Re: Latin /j/ etc. (was: Latin <h>)
From: | Ray Brown <ray.brown@...> |
Date: | Thursday, January 15, 2004, 20:05 |
On Thursday, January 15, 2004, at 12:22 AM, Tristan McLeay wrote:
> On Wed, 14 Jan 2004, Benct Philip Jonsson wrote:
>
>> At 21:08 12.1.2004, Ray Brown wrote:
>>
>>> Not Sardinian - but 'twas so in Romanian. Old French had [dZ]. One
>>> must
>>> remember that intervocalic /j/ was always geminate in Latin, i.e. [jj].
[snip]
> My revealing-ignorance question is how do we know that intervocalic /j/
> was always geminite in Latin?
Briefly:
1. The preceding syllable is always reckoned as heavy in Latin prosody.
This by itself, of course, doesn't prove gemination; an intervocalic /j/
could, for some reason, cause the preceding vowel to be lengthened; but it'
s
difficult to see why and i kow of no parallel examples in other natlangs.
2. The habit of people like Cicero of writing the [i} _twice- in such
positions, e.g. aiio (I say), eiius (his, her), peiius (worse) etc. (Of
course in modern reprints they tend to be "corrected" to one {i}). Also
the habit, for a time, of writing [jj] with an extra tall I in
inscriptions.
3. Etymology: inherited IE intervocalic /j/ was lost at an early date,
before
Latin was ever written, e.g. *monejo: --> moneo: (I advise), *trejes -->
tre:s (three). Where intervocalic -i- occurs in Latin, it is derived from
earlier [dj] (e.g. peius [pEjjUs] <-- *pedjos), [gj] (e.g. maius [majjUs]
<-- *magjos) or [sj] (e.g. quoius [k_wOjjUs] <-- *kwosjos.

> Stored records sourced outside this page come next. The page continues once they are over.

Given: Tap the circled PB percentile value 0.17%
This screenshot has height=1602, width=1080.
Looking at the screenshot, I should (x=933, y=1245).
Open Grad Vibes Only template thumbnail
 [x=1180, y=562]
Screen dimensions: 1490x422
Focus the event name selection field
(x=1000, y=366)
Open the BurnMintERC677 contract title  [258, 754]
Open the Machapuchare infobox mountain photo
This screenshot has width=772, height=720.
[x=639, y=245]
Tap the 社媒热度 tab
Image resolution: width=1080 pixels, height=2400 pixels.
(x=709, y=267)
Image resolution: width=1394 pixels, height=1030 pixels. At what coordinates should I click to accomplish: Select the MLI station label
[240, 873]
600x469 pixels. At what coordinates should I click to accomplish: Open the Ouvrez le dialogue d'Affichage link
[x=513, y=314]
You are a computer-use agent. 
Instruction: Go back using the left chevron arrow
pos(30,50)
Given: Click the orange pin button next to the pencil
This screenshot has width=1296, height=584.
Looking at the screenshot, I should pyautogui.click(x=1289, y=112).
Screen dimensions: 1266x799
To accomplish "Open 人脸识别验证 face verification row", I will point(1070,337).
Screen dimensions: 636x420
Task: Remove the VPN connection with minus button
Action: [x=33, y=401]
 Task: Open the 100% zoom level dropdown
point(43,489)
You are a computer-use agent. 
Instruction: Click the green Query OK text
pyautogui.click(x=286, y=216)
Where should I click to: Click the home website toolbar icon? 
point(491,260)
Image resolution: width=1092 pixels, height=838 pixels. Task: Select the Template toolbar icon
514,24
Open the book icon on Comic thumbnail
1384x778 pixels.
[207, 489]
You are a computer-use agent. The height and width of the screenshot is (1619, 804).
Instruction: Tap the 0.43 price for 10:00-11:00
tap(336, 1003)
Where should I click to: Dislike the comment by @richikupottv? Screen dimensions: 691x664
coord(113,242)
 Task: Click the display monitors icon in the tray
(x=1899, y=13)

4. Modern Romance, e.g. maio:re(m) --> Italian 'maggiore' /madZdZore/
(geminated voiced affricate).
5. The testimony of ancient grammarians such as Quintilian. I know the
ancient Greek & Roman grammarians didn't always get things right, but
this time it does accord with other evidence.